(Stored records)
start

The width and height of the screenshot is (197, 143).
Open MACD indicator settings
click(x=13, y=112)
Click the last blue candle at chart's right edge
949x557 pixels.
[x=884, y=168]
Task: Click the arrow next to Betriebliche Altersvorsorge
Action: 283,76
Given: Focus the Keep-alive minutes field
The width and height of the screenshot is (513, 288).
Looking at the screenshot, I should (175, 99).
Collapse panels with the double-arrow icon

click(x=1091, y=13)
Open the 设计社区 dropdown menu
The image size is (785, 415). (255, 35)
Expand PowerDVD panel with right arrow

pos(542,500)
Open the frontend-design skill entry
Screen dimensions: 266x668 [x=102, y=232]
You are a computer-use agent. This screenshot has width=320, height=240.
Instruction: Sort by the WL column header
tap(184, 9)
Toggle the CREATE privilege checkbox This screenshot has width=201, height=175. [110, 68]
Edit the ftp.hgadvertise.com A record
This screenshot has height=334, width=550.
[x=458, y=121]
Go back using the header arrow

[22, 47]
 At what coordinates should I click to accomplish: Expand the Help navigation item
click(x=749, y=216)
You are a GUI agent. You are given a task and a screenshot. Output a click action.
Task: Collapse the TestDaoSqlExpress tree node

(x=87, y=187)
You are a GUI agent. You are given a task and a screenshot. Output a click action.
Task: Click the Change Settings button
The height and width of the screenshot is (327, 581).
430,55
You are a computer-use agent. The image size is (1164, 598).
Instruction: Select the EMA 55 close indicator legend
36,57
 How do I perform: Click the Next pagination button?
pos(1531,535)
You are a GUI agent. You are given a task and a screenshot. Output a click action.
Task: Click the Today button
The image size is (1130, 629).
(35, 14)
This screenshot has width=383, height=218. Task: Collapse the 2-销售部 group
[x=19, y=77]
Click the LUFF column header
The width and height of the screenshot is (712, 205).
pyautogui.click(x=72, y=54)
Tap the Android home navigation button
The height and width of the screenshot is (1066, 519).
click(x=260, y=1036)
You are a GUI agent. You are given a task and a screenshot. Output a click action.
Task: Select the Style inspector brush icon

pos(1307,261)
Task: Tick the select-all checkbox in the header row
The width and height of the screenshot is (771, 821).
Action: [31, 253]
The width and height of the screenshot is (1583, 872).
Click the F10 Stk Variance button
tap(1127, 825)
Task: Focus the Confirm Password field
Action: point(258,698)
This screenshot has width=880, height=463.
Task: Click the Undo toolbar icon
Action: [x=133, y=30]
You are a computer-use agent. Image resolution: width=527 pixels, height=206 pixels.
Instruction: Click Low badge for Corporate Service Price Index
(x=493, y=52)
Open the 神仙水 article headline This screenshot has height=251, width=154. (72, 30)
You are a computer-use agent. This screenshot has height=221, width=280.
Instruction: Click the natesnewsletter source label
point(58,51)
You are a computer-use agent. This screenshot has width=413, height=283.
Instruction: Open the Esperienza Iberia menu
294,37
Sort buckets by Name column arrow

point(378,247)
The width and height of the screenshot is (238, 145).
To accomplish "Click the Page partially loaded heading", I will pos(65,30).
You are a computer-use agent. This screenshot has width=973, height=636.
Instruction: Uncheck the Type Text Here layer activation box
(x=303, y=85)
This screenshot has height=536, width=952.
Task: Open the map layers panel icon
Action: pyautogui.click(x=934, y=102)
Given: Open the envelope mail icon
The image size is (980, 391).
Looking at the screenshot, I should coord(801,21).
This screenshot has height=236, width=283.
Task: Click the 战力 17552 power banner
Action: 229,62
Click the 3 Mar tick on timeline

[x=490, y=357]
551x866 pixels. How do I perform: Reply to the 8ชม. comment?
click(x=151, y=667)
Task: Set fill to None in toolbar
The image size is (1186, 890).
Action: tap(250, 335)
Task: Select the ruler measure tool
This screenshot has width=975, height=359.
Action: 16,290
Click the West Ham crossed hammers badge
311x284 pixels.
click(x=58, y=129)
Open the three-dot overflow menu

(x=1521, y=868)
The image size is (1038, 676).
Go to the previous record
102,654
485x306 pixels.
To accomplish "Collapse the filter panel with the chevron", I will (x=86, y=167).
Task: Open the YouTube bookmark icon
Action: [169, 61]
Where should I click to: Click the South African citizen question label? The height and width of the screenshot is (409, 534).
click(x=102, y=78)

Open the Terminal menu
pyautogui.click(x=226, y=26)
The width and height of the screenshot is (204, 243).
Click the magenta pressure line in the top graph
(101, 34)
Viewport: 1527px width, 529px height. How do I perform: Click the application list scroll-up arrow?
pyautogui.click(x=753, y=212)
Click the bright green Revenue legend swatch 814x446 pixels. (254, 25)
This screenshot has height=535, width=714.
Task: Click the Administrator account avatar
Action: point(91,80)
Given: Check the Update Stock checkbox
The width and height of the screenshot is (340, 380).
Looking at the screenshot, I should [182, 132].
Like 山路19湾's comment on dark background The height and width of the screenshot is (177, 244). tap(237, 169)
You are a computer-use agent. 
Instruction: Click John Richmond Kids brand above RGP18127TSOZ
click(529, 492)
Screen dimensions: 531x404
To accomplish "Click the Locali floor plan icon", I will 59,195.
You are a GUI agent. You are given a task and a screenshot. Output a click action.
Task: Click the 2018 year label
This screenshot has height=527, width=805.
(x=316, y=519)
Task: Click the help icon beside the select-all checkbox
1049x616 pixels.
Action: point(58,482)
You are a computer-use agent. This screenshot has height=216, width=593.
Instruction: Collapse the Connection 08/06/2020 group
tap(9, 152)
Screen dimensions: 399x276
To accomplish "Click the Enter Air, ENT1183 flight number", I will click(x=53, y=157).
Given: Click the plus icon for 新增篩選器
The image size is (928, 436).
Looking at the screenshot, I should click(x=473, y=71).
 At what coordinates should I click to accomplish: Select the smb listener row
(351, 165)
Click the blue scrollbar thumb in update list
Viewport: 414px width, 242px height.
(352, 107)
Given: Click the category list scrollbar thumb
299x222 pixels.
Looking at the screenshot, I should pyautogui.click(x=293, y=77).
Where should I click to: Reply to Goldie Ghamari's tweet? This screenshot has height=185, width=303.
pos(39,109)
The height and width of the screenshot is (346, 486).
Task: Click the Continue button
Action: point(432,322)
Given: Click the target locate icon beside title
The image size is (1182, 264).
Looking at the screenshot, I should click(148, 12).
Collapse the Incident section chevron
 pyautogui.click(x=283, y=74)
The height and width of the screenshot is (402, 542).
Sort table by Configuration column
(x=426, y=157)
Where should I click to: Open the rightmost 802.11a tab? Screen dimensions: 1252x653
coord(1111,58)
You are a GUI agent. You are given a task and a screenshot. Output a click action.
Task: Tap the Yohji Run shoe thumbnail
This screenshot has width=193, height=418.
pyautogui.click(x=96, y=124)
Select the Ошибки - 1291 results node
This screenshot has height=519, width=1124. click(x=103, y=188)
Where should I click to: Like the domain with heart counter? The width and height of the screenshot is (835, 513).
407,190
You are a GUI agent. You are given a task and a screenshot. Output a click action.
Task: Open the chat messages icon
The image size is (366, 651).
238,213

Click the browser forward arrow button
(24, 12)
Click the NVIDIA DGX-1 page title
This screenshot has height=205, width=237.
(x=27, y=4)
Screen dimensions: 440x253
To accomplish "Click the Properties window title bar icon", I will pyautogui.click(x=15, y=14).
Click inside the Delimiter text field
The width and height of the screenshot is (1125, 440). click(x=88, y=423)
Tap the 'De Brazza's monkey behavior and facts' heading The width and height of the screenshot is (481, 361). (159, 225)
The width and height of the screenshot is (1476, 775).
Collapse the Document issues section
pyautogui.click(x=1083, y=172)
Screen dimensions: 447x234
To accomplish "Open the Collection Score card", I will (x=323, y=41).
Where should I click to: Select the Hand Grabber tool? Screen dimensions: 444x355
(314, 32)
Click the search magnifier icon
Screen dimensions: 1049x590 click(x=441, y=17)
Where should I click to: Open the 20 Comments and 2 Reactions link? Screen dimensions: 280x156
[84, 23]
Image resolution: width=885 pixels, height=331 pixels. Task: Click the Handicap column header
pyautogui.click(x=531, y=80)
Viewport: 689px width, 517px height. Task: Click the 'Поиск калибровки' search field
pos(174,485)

end

*What is asked:* Repeat the lines of the records above verbatim, starting with the line containing "Open the frontend-design skill entry" and going on through the line containing "click(x=260, y=1036)".

*Answer for this exercise:*
Open the frontend-design skill entry
Screen dimensions: 266x668 [x=102, y=232]
You are a computer-use agent. This screenshot has width=320, height=240.
Instruction: Sort by the WL column header
tap(184, 9)
Toggle the CREATE privilege checkbox This screenshot has width=201, height=175. [110, 68]
Edit the ftp.hgadvertise.com A record
This screenshot has height=334, width=550.
[x=458, y=121]
Go back using the header arrow

[22, 47]
 At what coordinates should I click to accomplish: Expand the Help navigation item
click(x=749, y=216)
You are a GUI agent. You are given a task and a screenshot. Output a click action.
Task: Collapse the TestDaoSqlExpress tree node

(x=87, y=187)
You are a GUI agent. You are given a task and a screenshot. Output a click action.
Task: Click the Change Settings button
The height and width of the screenshot is (327, 581).
430,55
You are a computer-use agent. The image size is (1164, 598).
Instruction: Select the EMA 55 close indicator legend
36,57
 How do I perform: Click the Next pagination button?
pos(1531,535)
You are a GUI agent. You are given a task and a screenshot. Output a click action.
Task: Click the Today button
The image size is (1130, 629).
(35, 14)
This screenshot has width=383, height=218. Task: Collapse the 2-销售部 group
[x=19, y=77]
Click the LUFF column header
The width and height of the screenshot is (712, 205).
pyautogui.click(x=72, y=54)
Tap the Android home navigation button
The height and width of the screenshot is (1066, 519).
click(x=260, y=1036)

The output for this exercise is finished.